Reading passage:
********

Referring to Figure 3 representing a development of the screw 20 shown in Figure 2, the tapered angle of the bottom surface of the solid bed groove 28 is determined to be larger than that of the melt pool groove 27, so that a material, usually a resin, is forcibly compressed in a heating cylinder of an injection molding machine, for example, thereby to knead and disperse the resin. The thus melted resin is flowed from the solid bed groove 28 into the melt pool groove 27 over the sub-flight 26 as shown in Figure 4.

Since the bottom surface of the melt pool groove 27 is also gradually decreased, the kneading effect of the resin is facilitated.

********

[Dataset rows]
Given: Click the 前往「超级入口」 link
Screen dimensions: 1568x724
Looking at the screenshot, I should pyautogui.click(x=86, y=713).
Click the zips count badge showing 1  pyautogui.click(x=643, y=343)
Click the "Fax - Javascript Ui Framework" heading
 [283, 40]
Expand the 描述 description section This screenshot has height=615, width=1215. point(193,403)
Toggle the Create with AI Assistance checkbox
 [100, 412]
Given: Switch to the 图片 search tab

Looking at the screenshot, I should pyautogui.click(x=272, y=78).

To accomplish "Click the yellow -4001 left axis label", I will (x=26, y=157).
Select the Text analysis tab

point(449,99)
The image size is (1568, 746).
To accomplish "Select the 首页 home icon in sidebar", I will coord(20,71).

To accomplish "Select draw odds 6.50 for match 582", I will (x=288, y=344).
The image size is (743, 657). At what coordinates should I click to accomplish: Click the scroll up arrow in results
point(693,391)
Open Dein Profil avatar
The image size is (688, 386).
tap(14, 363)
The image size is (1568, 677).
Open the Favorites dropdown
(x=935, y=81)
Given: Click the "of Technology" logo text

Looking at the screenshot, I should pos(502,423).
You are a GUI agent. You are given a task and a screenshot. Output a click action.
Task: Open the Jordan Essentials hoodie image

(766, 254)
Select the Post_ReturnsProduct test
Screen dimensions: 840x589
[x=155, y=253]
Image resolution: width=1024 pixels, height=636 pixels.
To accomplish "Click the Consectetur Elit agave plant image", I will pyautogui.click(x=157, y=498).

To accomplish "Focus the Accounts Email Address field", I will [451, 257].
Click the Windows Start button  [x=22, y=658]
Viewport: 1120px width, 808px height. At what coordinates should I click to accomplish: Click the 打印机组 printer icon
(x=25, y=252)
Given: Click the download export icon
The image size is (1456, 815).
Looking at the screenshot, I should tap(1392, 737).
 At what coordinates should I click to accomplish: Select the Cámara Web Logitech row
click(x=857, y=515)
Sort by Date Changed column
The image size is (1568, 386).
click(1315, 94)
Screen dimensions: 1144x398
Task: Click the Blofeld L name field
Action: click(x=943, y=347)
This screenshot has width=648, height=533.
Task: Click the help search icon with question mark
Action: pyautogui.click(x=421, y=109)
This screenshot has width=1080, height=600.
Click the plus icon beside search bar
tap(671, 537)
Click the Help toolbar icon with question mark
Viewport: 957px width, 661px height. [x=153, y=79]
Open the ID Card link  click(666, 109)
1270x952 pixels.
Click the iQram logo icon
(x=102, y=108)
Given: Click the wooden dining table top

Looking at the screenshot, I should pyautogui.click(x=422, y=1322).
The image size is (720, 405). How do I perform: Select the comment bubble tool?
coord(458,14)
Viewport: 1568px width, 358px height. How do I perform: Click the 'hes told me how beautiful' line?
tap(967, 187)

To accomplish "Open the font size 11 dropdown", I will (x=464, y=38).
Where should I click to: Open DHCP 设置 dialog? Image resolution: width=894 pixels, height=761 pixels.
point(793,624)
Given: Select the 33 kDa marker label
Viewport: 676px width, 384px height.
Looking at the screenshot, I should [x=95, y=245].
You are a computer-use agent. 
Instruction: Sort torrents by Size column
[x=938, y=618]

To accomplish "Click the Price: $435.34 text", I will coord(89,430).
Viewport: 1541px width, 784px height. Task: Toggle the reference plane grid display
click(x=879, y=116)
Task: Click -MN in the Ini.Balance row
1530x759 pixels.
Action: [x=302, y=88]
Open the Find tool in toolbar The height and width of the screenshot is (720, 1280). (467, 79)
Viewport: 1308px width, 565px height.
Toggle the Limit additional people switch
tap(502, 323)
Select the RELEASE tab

********

Problem:
Reproduce the part of the passage on the injection molding screw between "Referring to Figure" and "in Figure 4.", inclusive, word for word.

Solved problem:
Referring to Figure 3 representing a development of the screw 20 shown in Figure 2, the tapered angle of the bottom surface of the solid bed groove 28 is determined to be larger than that of the melt pool groove 27, so that a material, usually a resin, is forcibly compressed in a heating cylinder of an injection molding machine, for example, thereby to knead and disperse the resin. The thus melted resin is flowed from the solid bed groove 28 into the melt pool groove 27 over the sub-flight 26 as shown in Figure 4.